— begin ARTICLE —
I don't think so. English requires subject pronouns, even when there really isn't a subject. When we say "It's raining", there is no "it", it's just a dummy pronoun to satisfy grammar rules. But since Italian allows for a null subject, there is no reason to think that there's a missing pronoun in "Fa caldo".

August 22, 2016


Yup, thanks!

November 27, 2013


Thank you, royastar, and GoodLordigans, I wondered, too, about "fa" versus "e" caldo oggi.

July 5, 2015


I suppose a literal translation would be "Today makes heat."

June 28, 2013


Actually "oggi" is not the subject, but a complement. That's why you could say "La mattina e il pomeriggio fa caldo" and not "fanno caldo". There is no subject in this type of sentence!

January 24, 2014


the weather itself could be the subject. i always interpreted that way

March 13, 2014


The audio sounds like she just cursed me out!
— end ARTICLE —
— begin INFORMATION GIVEN —
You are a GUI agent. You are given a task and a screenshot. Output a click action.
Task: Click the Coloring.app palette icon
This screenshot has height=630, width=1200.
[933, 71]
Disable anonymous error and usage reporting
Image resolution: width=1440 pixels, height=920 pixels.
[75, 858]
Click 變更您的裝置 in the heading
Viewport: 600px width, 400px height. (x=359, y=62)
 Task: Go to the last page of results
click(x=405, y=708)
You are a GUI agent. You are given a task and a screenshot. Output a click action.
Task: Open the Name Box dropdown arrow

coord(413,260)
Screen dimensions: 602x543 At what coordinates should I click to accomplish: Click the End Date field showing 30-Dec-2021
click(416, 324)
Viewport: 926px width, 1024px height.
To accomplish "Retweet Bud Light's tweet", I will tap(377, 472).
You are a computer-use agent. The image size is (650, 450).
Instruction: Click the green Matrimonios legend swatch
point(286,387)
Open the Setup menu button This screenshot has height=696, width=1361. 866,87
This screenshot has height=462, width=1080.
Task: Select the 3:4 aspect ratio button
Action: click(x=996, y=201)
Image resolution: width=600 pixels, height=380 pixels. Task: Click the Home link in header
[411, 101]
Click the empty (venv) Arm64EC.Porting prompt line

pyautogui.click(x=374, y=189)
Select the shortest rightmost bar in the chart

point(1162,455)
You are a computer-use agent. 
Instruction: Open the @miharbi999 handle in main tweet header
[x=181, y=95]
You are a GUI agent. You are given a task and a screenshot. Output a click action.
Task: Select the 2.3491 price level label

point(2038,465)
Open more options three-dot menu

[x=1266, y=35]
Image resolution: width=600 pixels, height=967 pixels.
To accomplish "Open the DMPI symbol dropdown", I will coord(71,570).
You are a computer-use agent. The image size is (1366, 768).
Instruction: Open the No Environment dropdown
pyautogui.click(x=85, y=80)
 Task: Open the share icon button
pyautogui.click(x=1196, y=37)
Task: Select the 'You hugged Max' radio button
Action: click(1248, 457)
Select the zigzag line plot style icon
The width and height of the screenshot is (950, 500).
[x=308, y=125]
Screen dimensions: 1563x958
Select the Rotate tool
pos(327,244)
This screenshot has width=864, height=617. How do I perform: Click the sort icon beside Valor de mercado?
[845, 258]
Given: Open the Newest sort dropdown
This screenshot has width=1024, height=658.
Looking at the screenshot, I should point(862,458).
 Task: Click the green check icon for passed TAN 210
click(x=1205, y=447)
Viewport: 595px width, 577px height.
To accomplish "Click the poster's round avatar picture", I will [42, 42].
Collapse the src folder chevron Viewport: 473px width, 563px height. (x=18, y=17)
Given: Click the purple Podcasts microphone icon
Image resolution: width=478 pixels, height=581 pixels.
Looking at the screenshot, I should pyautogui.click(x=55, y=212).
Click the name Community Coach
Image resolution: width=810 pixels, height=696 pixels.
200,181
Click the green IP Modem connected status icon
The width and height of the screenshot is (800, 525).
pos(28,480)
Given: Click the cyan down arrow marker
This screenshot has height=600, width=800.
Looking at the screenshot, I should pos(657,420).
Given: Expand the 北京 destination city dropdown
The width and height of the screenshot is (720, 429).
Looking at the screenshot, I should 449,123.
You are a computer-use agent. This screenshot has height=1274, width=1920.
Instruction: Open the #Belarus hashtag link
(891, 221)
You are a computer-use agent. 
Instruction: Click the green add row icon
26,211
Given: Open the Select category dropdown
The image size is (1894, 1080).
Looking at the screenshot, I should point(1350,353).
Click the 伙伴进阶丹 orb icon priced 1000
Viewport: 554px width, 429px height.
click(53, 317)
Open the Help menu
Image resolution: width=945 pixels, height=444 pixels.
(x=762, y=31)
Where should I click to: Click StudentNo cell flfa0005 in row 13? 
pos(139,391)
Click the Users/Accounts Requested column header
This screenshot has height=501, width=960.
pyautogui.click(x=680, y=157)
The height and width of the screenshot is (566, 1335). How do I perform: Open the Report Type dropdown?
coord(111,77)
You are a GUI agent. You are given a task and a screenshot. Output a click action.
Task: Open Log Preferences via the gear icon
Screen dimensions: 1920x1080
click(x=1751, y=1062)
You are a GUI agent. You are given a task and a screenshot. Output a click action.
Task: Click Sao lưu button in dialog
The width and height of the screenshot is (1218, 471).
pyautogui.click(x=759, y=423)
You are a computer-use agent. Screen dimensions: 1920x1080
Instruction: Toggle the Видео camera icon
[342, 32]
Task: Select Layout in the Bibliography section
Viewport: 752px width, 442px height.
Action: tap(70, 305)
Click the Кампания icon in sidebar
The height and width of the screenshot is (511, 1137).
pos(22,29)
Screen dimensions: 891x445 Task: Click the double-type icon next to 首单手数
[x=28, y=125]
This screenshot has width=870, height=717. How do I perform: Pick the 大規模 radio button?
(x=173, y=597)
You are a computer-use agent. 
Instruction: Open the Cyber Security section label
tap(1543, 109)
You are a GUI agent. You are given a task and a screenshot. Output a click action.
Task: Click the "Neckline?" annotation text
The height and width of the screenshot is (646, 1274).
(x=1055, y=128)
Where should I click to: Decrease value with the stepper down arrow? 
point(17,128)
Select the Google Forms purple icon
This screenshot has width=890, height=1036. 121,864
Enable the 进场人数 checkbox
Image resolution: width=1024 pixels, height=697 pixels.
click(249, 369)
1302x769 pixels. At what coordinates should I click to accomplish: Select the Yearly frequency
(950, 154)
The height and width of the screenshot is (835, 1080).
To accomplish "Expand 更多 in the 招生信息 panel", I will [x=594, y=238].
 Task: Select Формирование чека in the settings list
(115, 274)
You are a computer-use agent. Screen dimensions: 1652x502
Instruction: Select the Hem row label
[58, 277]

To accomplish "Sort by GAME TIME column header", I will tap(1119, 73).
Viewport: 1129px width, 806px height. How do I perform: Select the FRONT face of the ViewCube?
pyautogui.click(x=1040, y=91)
— end INFORMATION GIVEN —
:: GOALS ::
- A) In the comments about "fa caldo," what literal translation of the Italian phrase does one commenter suggest?
- B) In the comments about "fa caldo," why does one commenter say that "oggi" is a complement and not the subject?
- C) Repeat word for word the stretch of the comments about "fa caldo" from "November 27, 2013" through "type of sentence!".

:: OUTPUTS BY TASK ::
- A) "Today makes heat."

- B) The commenter notes that you would say "La mattina e il pomeriggio fa caldo" and not "fanno caldo." This shows the verb does not agree with the time expression, because this type of sentence has no subject.

- C)
November 27, 2013


Thank you, royastar, and GoodLordigans, I wondered, too, about "fa" versus "e" caldo oggi.

July 5, 2015


I suppose a literal translation would be "Today makes heat."

June 28, 2013


Actually "oggi" is not the subject, but a complement. That's why you could say "La mattina e il pomeriggio fa caldo" and not "fanno caldo". There is no subject in this type of sentence!